→ Brief 1: According to the article on public sector gagging clauses, who chairs the Public Accounts Committee?
→ Brief 2: Resume the article on public sector gagging clauses from the point where it stops.

→ Extract:

• • •

CIPD: MPs have condemned the existence of confidentiality clauses in the public sector where they are used to cover up whistleblowers’ concerns over patient care and child safety.
The Public Accounts Committee (PAC) has published its latest report examining the use of gagging clauses as part of compromise agreements for departing public sector employees.
The committee warned that confidentiality clauses were “not meant to prevent legitimate whistleblowing” but some workers had “clearly felt gagged”.
“It is clear that confidentiality clauses may have been used in compromise agreements to cover up failure, and this is simply outrageous,” explained PAC chair, Margaret Hodge.
“We heard evidence of shocking examples of using taxpayers’ money to ‘pay-off’ individuals who have flagged up concerns about patient or child safety.
“It is vital that people feel free to speak out to help prevent terrible tragedies or even deaths, and protecting the reputation of an organisation, such as the NHS, at the expense of public safety is unacceptable.”

• • •

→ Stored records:
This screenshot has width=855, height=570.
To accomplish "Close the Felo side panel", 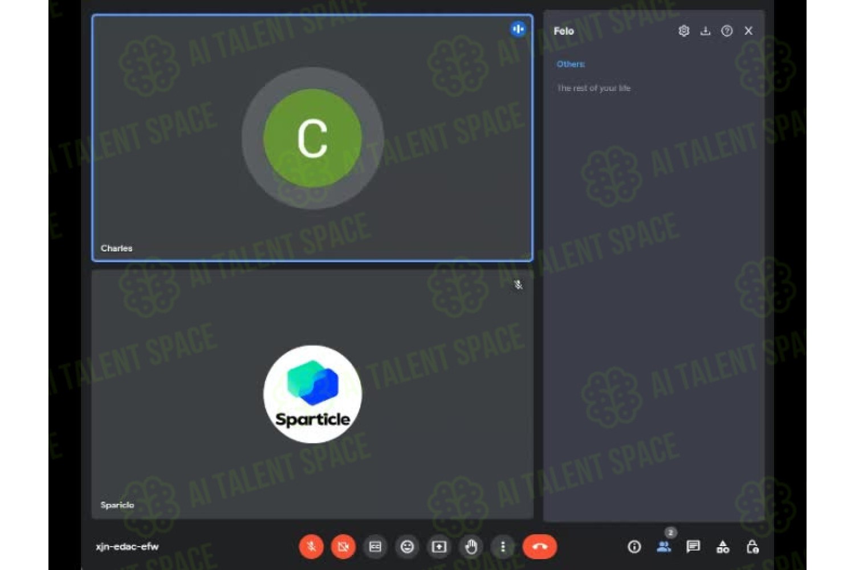I will pyautogui.click(x=748, y=31).
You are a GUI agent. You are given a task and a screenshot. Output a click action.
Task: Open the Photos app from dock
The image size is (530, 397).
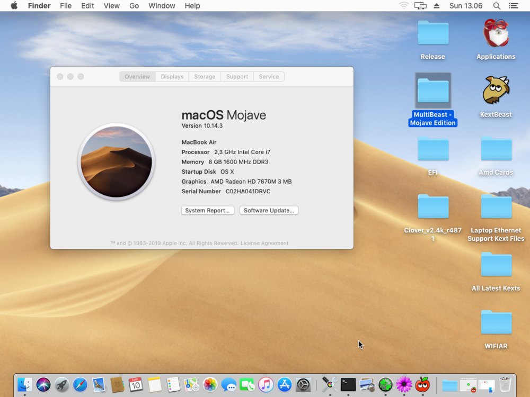tap(210, 384)
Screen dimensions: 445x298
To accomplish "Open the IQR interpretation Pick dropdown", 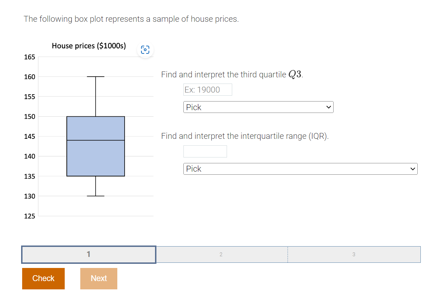I will tap(300, 169).
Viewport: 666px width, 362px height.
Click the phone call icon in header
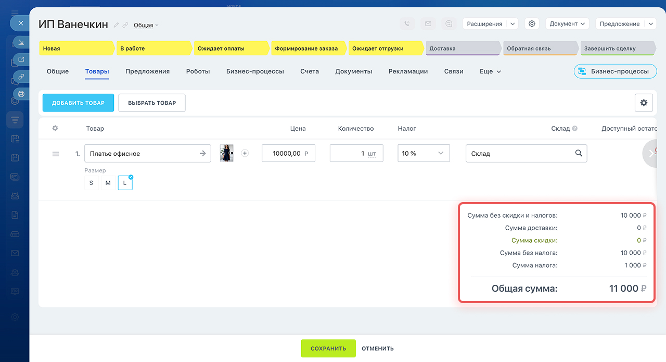pyautogui.click(x=407, y=23)
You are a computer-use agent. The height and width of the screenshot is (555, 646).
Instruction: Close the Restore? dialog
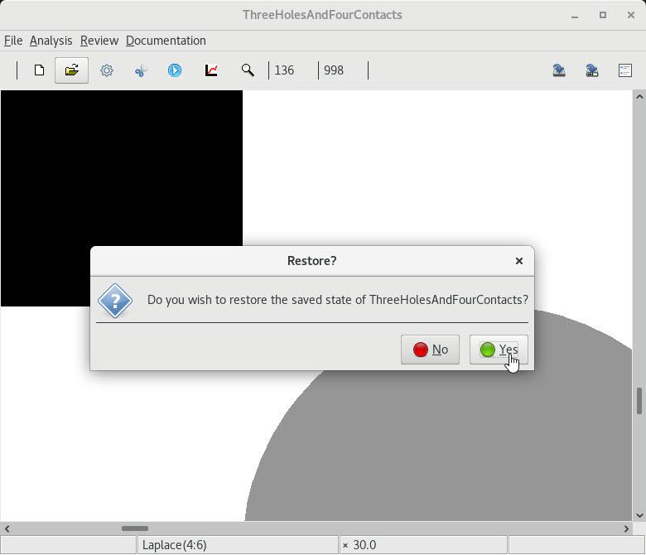(x=519, y=261)
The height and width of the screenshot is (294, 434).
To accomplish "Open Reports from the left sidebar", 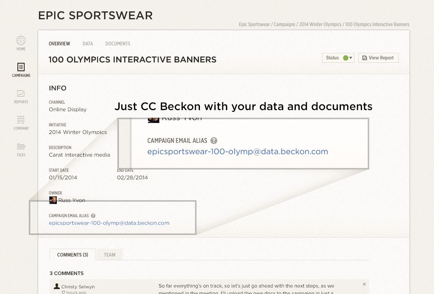I will pyautogui.click(x=21, y=93).
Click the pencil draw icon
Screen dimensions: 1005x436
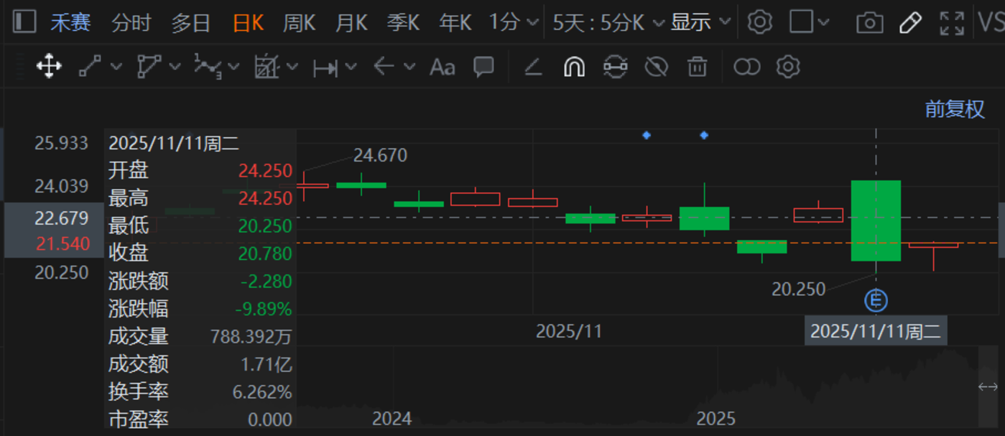(910, 23)
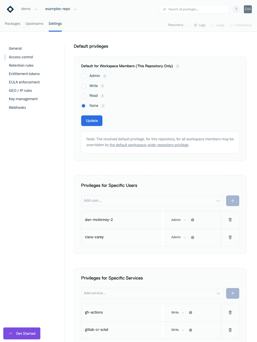Image resolution: width=257 pixels, height=342 pixels.
Task: Click trash icon for gitlab-ci-sckd
Action: coord(230,330)

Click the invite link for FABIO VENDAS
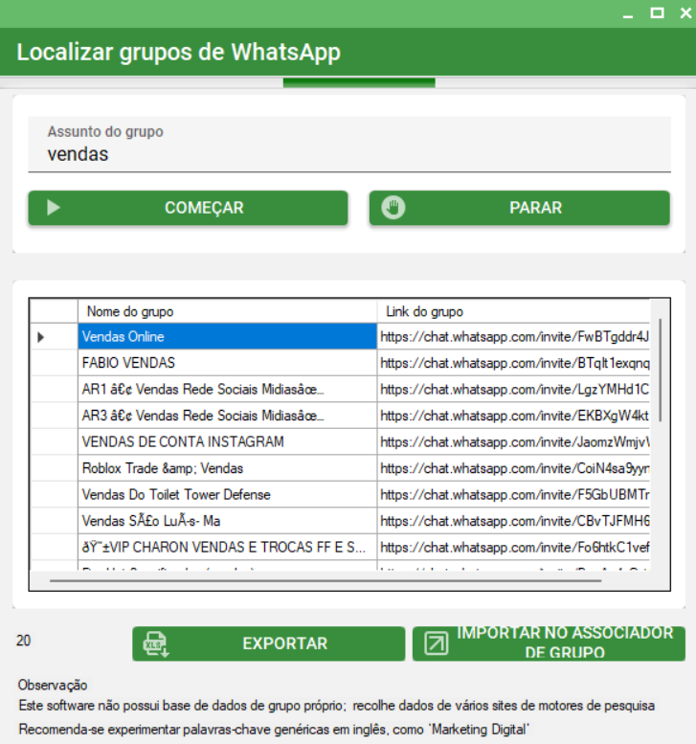pos(514,363)
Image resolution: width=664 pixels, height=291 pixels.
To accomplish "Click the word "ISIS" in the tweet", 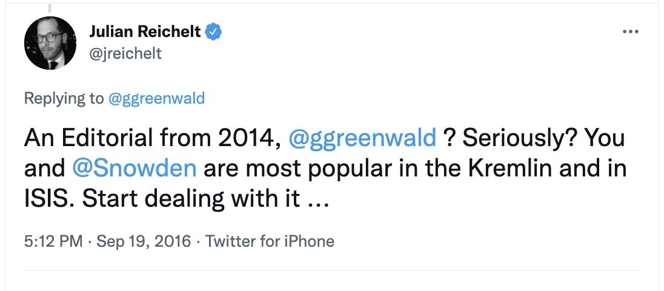I will 45,198.
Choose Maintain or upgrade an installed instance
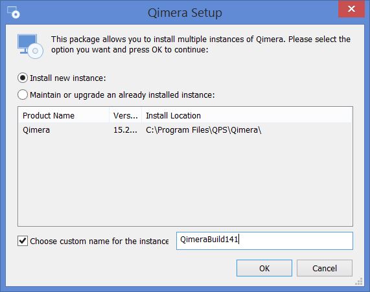 point(23,95)
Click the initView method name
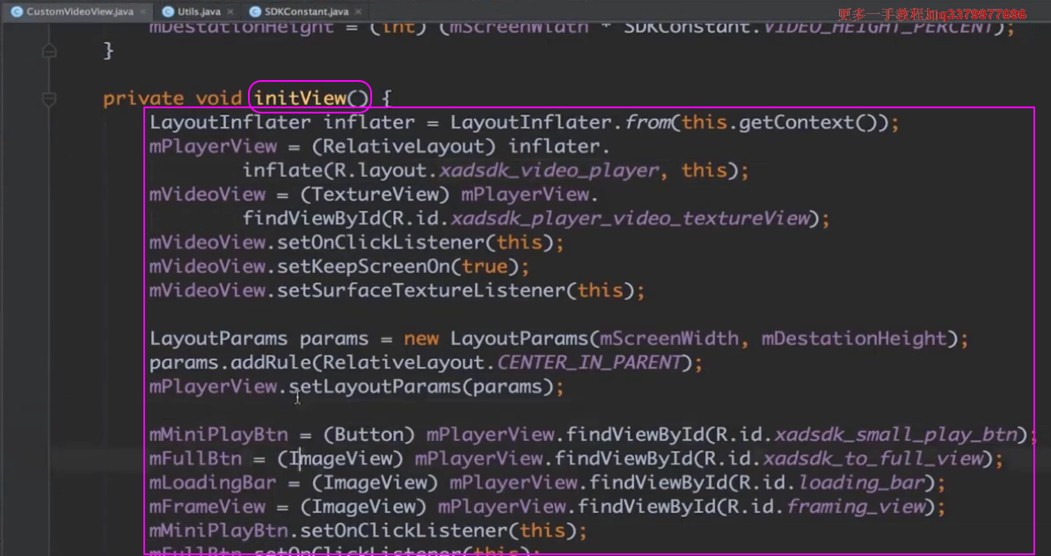The height and width of the screenshot is (556, 1051). 300,98
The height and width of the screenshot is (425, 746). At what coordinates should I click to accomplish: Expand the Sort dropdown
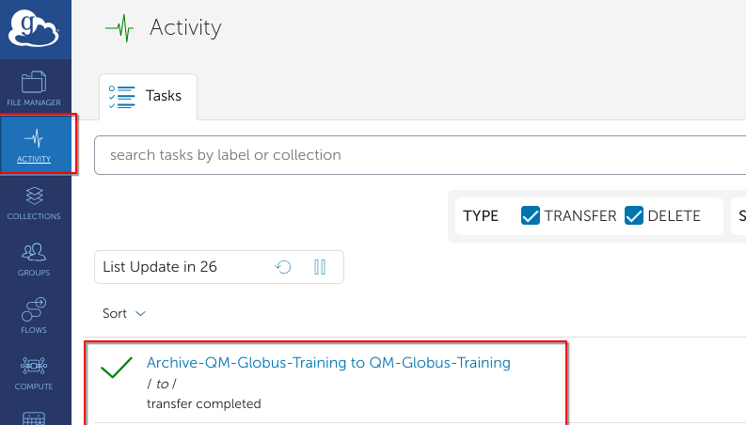tap(124, 313)
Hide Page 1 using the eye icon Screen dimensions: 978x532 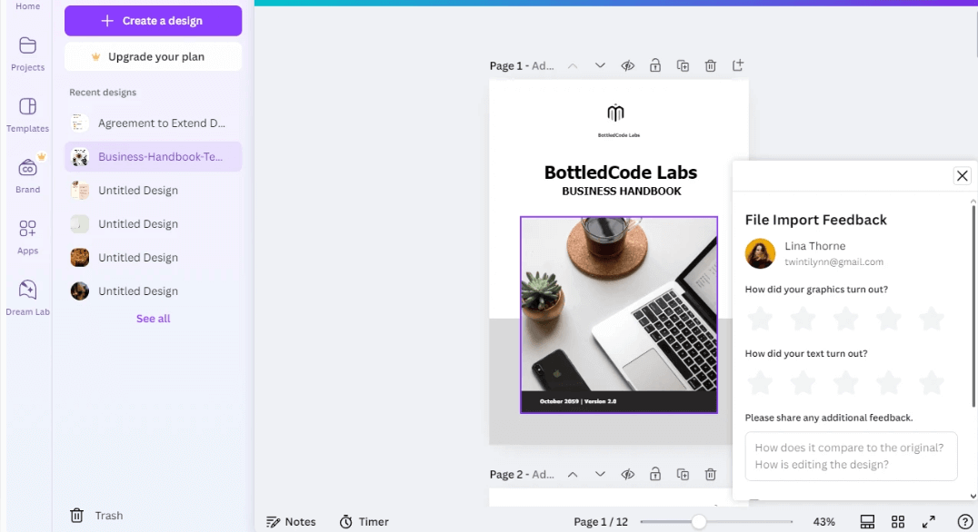[x=627, y=64]
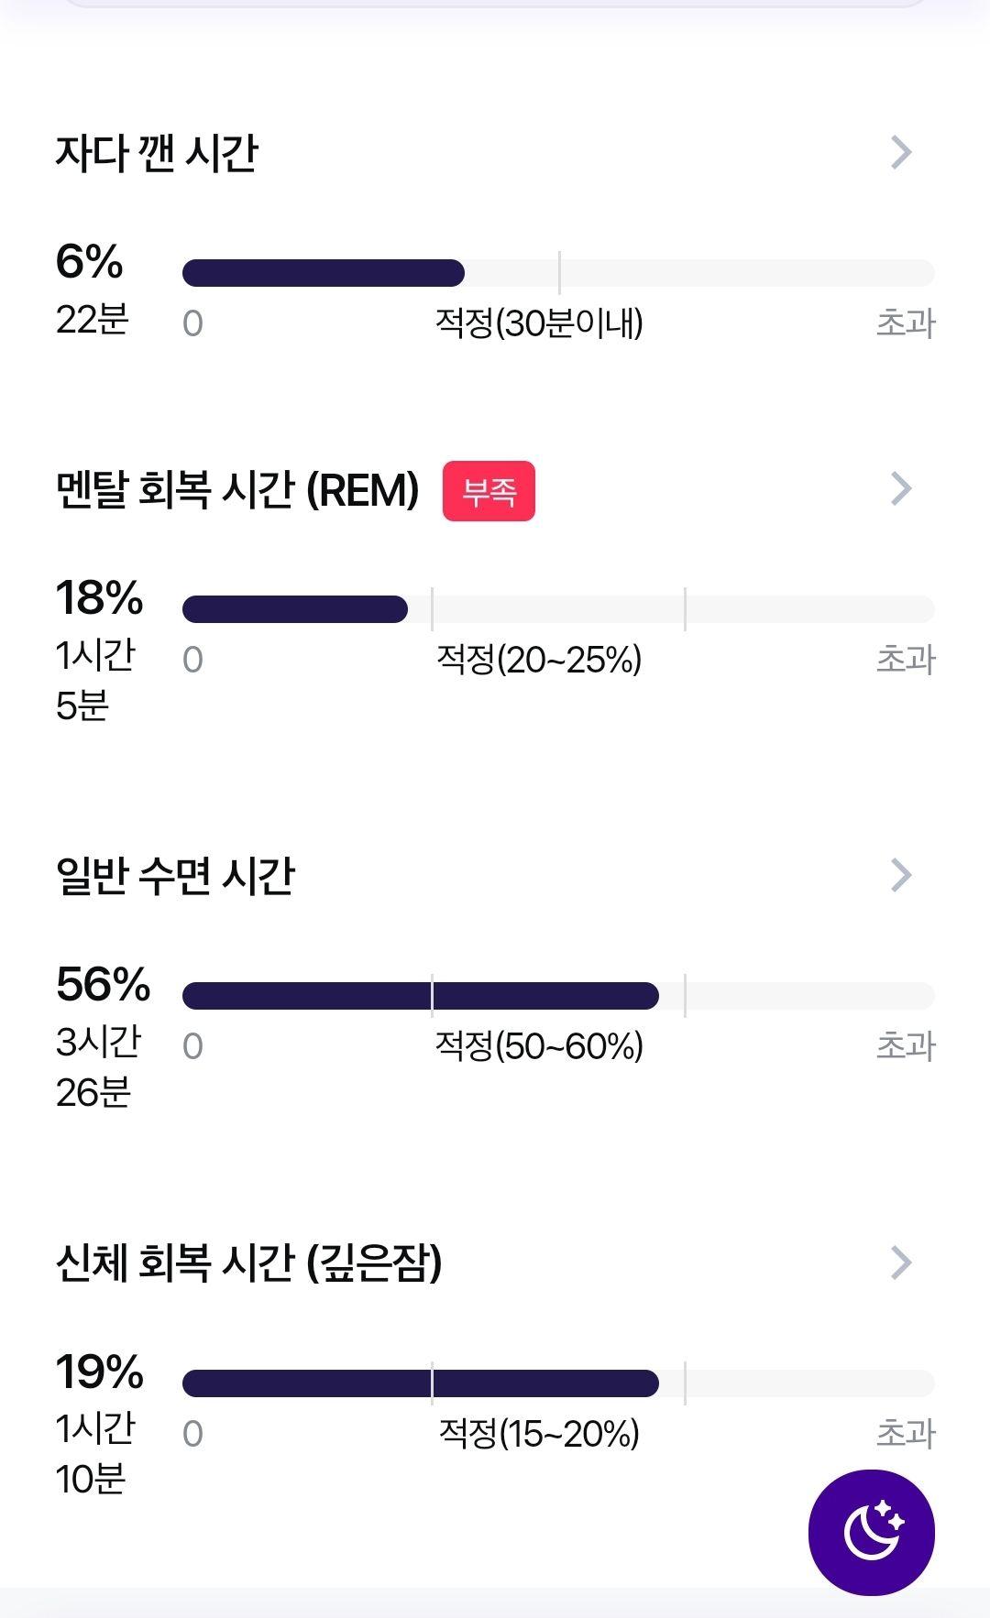Click the 자다 깬 시간 progress bar
Image resolution: width=990 pixels, height=1618 pixels.
coord(558,273)
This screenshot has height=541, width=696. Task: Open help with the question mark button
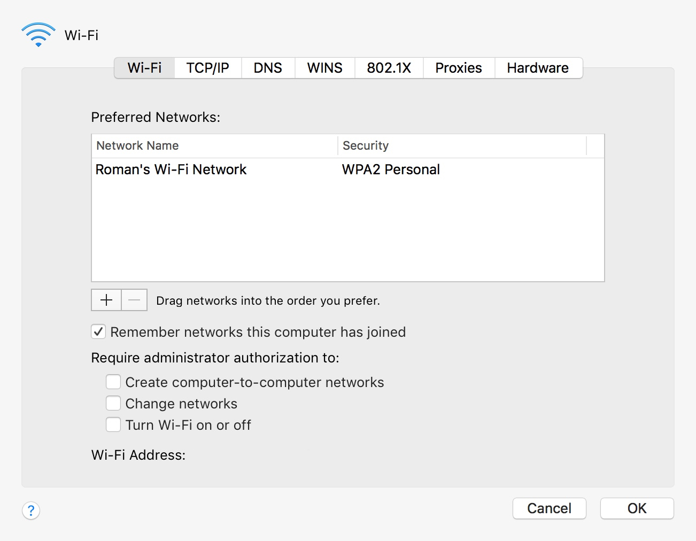pyautogui.click(x=31, y=510)
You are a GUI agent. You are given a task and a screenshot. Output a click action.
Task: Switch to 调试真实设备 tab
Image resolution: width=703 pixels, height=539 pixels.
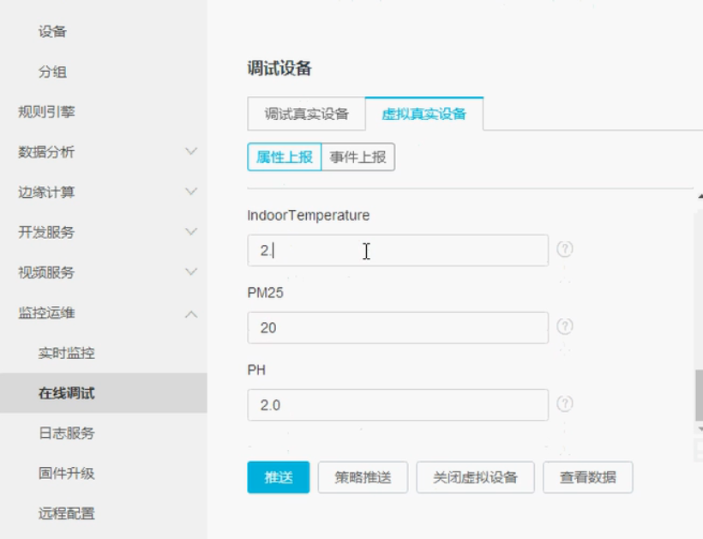(x=306, y=114)
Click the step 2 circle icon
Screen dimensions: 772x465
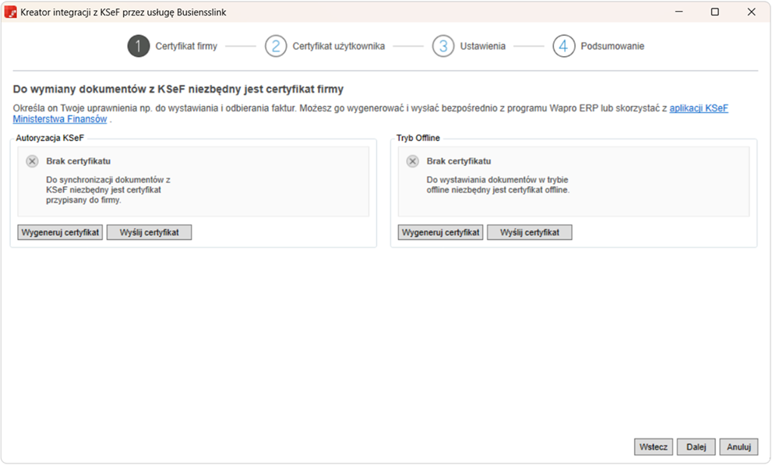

• • •

→ Written answer 1: Margaret Hodge chairs the Public Accounts Committee.

→ Written answer 2:
The report cited a case of a consultant working for a primary care trust, who suggested that poor record keeping may have been a factor in the health and social care failings that contributed to the death of Baby P in 2007.
The consultant turned down an offer of £120,000 to leave and sign a compromise agreement, or face dismissal, and was only reinstated after four years’ absence on full pay.
“Signing the compromise agreement would have hampered the consultant’s ability to reveal shortcomings at the hospital, as it contained a requirement to return all documentation,” said the report.
Government data also showed that in the three years to March 2013 the Treasury approved 1,053 severance payments, totalling £28.4 million, which related to compromise agreements. However, the actual value was likely to be higher as the statistics did not include local government, the police or the BBC, the committee said.
The PAC called for greater transparency and monitoring of settlement agreements and special severance payments, and for the Cabinet Office to approve cases which specifically related to whistleblowing.
Following an earlier recommendation, the PAC said that the Cabinet Office was already preparing guidance for the civil service on the appropriate use of compromise agreements and confidentiality clauses.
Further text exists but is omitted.